Extracted data:
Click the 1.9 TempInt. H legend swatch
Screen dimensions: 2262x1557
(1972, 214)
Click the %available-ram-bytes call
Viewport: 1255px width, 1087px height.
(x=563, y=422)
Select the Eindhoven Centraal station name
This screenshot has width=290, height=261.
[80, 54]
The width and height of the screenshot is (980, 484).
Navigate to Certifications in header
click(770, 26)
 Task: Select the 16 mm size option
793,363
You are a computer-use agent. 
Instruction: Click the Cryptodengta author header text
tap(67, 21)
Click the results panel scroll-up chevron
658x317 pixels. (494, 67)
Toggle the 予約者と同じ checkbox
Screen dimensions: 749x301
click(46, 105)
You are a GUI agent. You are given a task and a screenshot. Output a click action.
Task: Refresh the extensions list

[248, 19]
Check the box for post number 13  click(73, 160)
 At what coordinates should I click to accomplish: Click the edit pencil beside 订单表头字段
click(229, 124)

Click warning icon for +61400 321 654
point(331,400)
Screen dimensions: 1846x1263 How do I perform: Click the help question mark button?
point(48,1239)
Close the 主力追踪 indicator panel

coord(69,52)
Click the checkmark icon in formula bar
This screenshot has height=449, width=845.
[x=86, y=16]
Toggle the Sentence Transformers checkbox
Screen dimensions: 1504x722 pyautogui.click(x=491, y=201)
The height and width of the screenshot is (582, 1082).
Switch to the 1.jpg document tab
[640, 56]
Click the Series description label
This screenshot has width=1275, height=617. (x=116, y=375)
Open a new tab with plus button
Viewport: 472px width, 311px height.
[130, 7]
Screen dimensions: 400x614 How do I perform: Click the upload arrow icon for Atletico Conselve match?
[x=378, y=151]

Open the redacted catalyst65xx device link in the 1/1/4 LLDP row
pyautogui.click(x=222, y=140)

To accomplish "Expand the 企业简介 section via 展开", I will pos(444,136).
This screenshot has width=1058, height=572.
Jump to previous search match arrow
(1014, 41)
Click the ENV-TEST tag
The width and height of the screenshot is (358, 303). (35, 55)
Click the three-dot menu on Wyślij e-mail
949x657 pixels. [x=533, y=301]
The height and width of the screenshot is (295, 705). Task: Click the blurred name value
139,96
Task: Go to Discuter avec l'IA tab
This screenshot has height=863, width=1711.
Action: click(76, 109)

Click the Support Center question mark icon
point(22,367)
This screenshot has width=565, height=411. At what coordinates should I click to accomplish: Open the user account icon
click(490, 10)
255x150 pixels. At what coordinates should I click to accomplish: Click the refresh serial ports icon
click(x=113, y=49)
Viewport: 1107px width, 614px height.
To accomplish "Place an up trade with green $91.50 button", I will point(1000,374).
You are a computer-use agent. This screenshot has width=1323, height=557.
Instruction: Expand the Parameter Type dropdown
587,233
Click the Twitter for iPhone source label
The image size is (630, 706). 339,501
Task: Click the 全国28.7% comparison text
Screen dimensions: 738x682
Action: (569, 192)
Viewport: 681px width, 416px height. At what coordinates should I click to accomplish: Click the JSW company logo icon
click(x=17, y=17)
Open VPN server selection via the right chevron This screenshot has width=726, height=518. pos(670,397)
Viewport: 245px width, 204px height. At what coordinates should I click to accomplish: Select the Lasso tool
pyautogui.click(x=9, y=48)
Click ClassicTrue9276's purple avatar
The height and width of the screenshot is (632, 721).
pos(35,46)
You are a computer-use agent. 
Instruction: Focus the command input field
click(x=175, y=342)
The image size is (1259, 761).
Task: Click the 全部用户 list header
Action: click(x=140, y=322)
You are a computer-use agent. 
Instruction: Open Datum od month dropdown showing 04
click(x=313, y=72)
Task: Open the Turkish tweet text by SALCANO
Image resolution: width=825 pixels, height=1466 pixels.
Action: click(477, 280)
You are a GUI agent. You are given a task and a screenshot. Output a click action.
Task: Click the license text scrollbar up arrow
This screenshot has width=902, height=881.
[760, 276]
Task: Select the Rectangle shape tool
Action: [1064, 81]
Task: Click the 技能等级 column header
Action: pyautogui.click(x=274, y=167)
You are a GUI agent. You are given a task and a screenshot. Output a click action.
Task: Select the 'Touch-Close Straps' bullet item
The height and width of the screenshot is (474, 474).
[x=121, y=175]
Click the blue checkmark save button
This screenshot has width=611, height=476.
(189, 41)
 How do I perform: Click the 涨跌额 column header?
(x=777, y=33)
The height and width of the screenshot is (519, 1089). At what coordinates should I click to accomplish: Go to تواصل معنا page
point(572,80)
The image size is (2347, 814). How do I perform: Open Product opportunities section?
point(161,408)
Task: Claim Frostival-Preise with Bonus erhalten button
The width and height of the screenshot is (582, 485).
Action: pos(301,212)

Problem to solve: How many lines in the entries above contain the string "question", matching case? Give only the number.

Correct result: 2